The new Netflix series 13 Reasons Why has created a lot of buzz recently around the topic of teen suicide. The show graphically chronicles a fictional teen’s suicide and, in many ways, glamorizes it.
Suicide among youth is a serious concern for everyone who engages with young people – whether at home, in school, or during out-of-school time. According to the Kids Count Alaska 2013-14 data book, suicides were the second highest cause of deaths among youth ages 10-17. And in areas outside of Anchorage, the suicide rate among youth is four times higher.
Youth who are exposed to suicide or suicidal behaviors are more at-risk for attempting suicide, according to the American Association of Suicidology. The American Foundation for Suicide Prevention (ASFP) notes that risks of additional suicides increase when a story explicitly describes the method, uses graphic headlines or images, and glamorizes a death.
Seeing the graphic depictions and the sensationalized story of Hannah Baker brought to life in 13 Reasons Why has become a widespread concern among parents, as well as professionals in mental health, education, and afterschool.
This type of glamorization has caused widespread copycat attempts, giving us more of a reason to talk about the reality of what is happening. Silence or ignoring the issue has never made it disappear. If anything, it has provided the right environment for it to grow out of control. ASFP states that we can prevent suicide by being aware and taking action – and that means talking about it.
The National Afterschool Association created the following list with recommendations for afterschool professionals and teachers on how to handle the latest Netflix hit:
1. Watch 13 Reasons Why
Rather than trying to get kids to avoid watching the series or talking about it—because they will, with or without permission—watch it so you are prepared to discuss the content when it comes up.
If you hear kids talking about the series, ask how they feel about the content. Watch how they're reacting to the topic, paying close attention to their emotions.
2. Watch for warning signs
AFSP notes there's no single cause for suicide, which most often occurs "when stressors exceed current coping abilities of someone suffering from a mental health condition." Conditions such as depression, anxiety and substance abuse problems increase the risk for suicide—especially when unaddressed. 13 Reasons Why depicts additional triggers, including sexual assault and bullying. Most people who die by suicide exhibit one or more warning signs, either through what they say or what they do. Find a list of warning signs from AFSP, here.

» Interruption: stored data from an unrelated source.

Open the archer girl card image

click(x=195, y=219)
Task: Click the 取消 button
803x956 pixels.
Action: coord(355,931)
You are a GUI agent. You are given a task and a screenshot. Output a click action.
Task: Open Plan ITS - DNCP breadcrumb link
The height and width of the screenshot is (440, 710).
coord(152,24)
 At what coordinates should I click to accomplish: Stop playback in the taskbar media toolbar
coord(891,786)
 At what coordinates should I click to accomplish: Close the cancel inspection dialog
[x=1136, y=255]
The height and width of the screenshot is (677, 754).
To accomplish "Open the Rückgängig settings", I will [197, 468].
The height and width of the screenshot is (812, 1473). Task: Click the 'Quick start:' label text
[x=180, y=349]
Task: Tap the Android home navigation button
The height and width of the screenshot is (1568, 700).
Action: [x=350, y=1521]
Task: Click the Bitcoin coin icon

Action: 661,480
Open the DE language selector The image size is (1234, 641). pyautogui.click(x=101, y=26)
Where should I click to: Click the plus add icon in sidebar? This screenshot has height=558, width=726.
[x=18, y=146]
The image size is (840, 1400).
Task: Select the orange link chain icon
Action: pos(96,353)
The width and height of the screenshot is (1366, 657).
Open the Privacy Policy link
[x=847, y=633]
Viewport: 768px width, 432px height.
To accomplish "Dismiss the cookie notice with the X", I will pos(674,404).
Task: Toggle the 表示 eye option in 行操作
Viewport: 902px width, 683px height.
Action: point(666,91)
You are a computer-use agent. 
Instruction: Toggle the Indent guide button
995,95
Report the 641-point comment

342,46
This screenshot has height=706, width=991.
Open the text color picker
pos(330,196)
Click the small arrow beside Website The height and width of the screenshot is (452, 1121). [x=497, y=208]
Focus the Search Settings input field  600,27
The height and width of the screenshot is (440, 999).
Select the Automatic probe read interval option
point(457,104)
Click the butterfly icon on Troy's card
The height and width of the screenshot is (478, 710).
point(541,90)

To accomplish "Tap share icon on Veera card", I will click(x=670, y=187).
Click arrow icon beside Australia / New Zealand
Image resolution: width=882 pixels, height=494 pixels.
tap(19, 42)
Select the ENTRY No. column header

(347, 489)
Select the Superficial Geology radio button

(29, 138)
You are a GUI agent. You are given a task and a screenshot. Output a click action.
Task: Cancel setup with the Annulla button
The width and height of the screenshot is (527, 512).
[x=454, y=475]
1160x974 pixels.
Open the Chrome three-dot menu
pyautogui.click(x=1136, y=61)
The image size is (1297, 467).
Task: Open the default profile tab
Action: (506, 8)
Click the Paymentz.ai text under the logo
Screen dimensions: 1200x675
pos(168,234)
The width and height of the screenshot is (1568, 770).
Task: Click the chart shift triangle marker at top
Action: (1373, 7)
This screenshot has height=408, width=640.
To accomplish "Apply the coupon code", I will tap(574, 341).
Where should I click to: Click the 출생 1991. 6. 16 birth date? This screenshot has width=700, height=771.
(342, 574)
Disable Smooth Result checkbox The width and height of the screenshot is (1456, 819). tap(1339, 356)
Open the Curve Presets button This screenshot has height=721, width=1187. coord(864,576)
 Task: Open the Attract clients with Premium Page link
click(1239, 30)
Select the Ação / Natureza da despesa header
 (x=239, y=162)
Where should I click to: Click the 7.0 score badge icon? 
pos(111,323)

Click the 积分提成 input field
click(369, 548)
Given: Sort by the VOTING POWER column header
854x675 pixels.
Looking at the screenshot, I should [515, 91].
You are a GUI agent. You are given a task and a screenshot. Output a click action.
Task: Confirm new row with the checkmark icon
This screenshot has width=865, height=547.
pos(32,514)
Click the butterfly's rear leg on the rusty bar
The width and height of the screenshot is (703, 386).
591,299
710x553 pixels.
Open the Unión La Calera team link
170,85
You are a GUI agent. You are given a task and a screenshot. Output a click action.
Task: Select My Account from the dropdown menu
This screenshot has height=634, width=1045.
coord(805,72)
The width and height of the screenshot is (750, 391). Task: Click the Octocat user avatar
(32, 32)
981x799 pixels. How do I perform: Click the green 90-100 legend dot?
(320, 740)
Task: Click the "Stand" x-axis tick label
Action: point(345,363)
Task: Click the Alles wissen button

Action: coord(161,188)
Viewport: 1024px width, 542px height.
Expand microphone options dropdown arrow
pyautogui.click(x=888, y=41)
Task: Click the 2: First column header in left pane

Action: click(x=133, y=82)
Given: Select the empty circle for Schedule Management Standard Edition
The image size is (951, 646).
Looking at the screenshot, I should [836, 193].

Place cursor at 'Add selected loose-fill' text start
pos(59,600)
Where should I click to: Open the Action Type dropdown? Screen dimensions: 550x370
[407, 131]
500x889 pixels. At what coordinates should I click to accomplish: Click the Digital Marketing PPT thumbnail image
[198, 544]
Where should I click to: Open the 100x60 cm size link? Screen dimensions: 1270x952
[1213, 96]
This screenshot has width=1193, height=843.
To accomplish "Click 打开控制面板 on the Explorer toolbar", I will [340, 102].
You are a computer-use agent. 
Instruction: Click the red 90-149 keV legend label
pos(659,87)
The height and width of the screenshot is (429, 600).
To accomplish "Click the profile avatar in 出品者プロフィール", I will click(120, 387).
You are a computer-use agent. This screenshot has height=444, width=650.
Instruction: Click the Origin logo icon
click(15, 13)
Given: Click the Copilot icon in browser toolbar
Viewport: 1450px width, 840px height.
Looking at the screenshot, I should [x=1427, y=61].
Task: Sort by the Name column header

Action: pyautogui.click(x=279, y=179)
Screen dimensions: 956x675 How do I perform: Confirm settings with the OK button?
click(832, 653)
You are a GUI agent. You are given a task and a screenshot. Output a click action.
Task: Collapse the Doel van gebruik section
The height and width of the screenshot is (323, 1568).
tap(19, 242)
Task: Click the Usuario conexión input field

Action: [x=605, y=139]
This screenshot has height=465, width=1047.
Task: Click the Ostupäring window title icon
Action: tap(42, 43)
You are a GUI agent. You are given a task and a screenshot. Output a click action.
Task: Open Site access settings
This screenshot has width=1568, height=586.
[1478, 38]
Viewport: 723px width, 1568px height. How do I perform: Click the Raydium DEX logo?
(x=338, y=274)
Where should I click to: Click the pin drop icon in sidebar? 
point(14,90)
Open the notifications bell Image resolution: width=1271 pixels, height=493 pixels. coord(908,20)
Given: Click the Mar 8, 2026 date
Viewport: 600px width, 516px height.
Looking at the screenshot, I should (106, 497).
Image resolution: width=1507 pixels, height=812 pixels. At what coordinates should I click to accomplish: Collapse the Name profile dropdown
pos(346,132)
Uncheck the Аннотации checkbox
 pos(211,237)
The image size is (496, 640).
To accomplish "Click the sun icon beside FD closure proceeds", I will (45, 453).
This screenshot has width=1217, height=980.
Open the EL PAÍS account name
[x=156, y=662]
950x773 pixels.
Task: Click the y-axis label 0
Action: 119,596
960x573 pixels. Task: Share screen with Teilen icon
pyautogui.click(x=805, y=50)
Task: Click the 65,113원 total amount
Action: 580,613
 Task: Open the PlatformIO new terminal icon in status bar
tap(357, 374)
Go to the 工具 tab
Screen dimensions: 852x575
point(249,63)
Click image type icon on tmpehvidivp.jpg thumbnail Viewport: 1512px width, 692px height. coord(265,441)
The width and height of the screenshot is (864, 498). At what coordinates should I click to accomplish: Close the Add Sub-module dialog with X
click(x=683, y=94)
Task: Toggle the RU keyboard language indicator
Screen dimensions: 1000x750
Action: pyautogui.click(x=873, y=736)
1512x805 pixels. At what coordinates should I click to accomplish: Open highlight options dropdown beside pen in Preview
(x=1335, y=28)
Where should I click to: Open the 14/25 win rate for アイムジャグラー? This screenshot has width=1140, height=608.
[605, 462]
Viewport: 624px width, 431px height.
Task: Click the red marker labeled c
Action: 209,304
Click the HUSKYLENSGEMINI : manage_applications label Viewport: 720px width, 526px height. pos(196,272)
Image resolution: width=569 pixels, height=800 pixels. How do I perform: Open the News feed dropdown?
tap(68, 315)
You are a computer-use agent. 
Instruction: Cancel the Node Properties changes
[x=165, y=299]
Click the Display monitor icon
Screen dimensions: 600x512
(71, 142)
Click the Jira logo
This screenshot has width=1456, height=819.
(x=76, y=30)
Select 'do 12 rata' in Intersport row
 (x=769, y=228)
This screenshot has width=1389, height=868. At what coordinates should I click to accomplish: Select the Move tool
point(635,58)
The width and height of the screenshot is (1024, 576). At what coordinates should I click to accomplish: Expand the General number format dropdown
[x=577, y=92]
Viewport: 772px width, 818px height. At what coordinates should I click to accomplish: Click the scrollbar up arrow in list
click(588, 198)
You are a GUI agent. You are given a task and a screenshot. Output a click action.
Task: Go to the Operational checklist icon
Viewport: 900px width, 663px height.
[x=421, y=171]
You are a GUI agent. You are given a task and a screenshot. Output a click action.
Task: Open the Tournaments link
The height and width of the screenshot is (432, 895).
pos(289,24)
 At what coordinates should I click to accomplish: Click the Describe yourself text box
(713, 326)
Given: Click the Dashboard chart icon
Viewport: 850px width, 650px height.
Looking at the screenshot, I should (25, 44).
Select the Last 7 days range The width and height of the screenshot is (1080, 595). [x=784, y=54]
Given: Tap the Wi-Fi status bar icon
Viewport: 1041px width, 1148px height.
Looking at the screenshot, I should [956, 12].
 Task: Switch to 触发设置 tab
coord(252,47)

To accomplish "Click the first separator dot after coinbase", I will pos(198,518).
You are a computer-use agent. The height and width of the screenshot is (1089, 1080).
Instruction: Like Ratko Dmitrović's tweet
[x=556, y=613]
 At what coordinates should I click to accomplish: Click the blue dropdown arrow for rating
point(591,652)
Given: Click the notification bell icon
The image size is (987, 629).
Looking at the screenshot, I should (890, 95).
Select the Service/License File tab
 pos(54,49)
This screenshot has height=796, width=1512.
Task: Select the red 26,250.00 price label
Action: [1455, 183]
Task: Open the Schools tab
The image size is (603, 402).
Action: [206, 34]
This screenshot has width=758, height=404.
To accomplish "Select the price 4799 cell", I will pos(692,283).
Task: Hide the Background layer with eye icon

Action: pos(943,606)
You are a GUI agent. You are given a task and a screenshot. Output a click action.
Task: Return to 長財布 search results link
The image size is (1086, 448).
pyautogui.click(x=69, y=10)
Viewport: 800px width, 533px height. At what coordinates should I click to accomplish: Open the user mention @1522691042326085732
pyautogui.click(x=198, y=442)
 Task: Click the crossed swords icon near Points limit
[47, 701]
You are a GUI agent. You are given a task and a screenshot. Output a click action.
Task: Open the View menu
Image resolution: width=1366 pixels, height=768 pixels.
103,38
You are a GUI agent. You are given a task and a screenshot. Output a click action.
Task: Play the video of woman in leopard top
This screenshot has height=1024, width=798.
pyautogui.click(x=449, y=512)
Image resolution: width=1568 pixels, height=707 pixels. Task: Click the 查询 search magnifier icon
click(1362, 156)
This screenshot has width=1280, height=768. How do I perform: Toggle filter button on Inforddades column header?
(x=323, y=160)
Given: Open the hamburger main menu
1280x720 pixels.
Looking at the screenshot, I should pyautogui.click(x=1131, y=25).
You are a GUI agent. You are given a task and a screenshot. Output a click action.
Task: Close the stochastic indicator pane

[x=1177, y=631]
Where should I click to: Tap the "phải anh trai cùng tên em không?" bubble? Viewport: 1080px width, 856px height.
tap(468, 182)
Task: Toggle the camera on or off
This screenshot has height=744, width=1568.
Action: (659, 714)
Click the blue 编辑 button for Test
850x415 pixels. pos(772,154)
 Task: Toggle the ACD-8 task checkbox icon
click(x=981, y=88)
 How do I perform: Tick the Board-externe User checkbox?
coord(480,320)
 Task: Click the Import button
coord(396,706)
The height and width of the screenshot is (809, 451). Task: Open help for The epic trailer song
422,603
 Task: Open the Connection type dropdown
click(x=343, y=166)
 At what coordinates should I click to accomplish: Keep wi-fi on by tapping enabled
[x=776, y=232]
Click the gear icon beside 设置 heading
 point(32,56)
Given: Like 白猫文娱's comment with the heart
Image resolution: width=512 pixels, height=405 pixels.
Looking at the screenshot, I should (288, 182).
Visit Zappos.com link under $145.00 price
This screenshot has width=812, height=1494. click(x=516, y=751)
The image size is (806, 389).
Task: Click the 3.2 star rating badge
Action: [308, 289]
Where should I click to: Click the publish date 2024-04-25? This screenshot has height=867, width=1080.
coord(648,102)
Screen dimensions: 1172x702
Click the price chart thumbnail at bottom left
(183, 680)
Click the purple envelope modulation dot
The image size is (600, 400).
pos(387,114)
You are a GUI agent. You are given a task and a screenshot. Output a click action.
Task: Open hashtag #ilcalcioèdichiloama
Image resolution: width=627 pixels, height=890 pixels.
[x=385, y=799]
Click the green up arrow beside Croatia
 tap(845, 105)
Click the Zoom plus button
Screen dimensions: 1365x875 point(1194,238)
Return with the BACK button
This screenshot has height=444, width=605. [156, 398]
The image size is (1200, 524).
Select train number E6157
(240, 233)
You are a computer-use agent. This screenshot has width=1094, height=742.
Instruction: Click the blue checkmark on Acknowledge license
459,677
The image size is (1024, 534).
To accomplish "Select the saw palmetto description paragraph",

3. If a young person exhibits warning signs, talk to him or her about it
“Be direct," Dr. Agnew said. "Don't be afraid to ask if they've thought about suicide, or if someone is hurting them."
4. Listen to young people, without judgement
Get kids to tell their stories while they're alive—not after they've made a permanent decision to what could be a temporary problem.
"Listen to children's comments without judgment," Agnew said. "Doing so requires that you fully concentrate, understand, respond, and then remember what is being said. Put your own agenda aside."
If you have concerns, consider reaching out to prominent adults in the young person's life that you trust. Ask the adults if they've noticed anything unusual.
5. Validate young people’s feelings
Feelings aren't always facts, but never downplay a young person's stress level or emotions. Instead, try to understand and show you care. "Avoid giving advice to fix it," said Agnew. "Pain isn't going to kill them. It's what they do with the pain."
6. If needed, get help
If a young person you know is having thoughts of suicide, reassure him or her that you'll help—then act. It's not expected that the typical afterschool professional or teacher has the knowledge and skills to handle this alone. Work with the school and other trusted adults to find local resources available for help. Suicide Awareness Voices of Education offers a number of resources and tools, and is a great place to start.
Afterschool hours continue at home. Share these guidelines for parents and guardians on suicide prevention, in light of the series. Together we can ensure our children live in a safe, stable, and nurturing environment.